Normally, a young Duke who had just received his title would attract a swarm of people hoping to gain favors, but due to his infamous reputation, people fled at his mere shadow.

Caesar wasn’t a reckless killer, as the rumors claimed; however, he also wasn’t an angel who would allow anyone to touch him. He was relieved that he didn’t have to swing his sword to deal with annoyances.

Then, not long after he ascended to the title of Duke, one day when he was twenty.

“Your Grace. It’s about time you should consider marriage and heirs…”

Caesar’s retainers pressed him to produce an heir.

‘How could I ever love someone?’

Caesar had no expectations of love in his life. Following his retainers’ recommendations, he engaged in a loveless marriage with the daughter of a Count family.

“Er, Your Grace…”

His wife feared the infamous Caesar, feeling she only needed to bear one heir to avoid troubling him. On their wedding night, he spent it with her, then thereafter left her to her own devices. He didn’t care when he learned she met other men.

She died giving birth to a son during the winter of Caesar’s twentieth year.

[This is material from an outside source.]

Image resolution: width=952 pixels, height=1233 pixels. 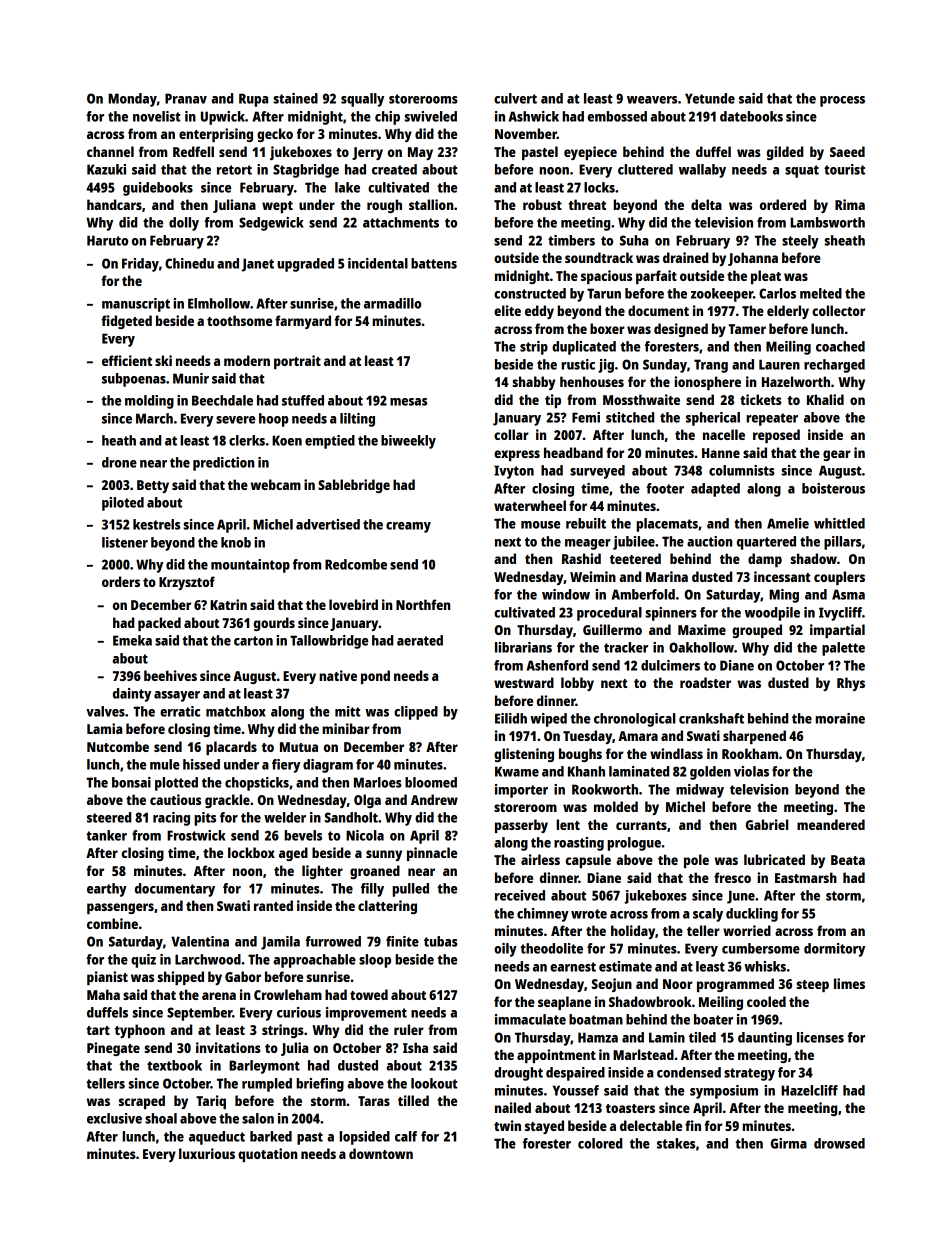 What do you see at coordinates (161, 1118) in the screenshot?
I see `shoal` at bounding box center [161, 1118].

Caesar quietly arranged her funeral.

Afterward, the only remaining members of the Crisis family in the Duke’s Mansion were Caesar and his son. The two lived together under the same roof while remaining distant as strangers.

The son, who resembled Caesar’s disposition, had shown excessive indifference to those around him since childhood, and that applied to his father as well.

“Did you sleep well?”

“Yes. Did you rest well?”

“Sure.”

Their daily life was exceedingly rigid. If there was any affection from his son toward him, it was nowhere to be found, yet Caesar held no complaints.

Caesar didn’t aspire to be a good father nor did he want to be like his own father. He thought the formal father-son relationship was far better than that.

Caesar didn’t know how to love, and neither did his son, so they had no grievances toward one another.

Caesar Crisis was not living. He was merely enduring the monotony that crashed upon him like a storm day after day.

Not wanting to become an ineffective human like his father, he fulfilled his duties as Duke. However, otherwise, there was no joy in his life.

Having reached the pinnacle of wealth and experienced every pleasure imaginable, he could confidently say he had lived a tumultuous life, yet ultimately, all of it felt dull.

He didn’t want to die, nor did he wish to live. He was merely surviving because he was still breathing.

“Your Grace. I am Mir, a mercenary.”

One day, the being who called herself his daughter appeared before someone like Caesar, someone thought to be the only person alive in a world full of the dead.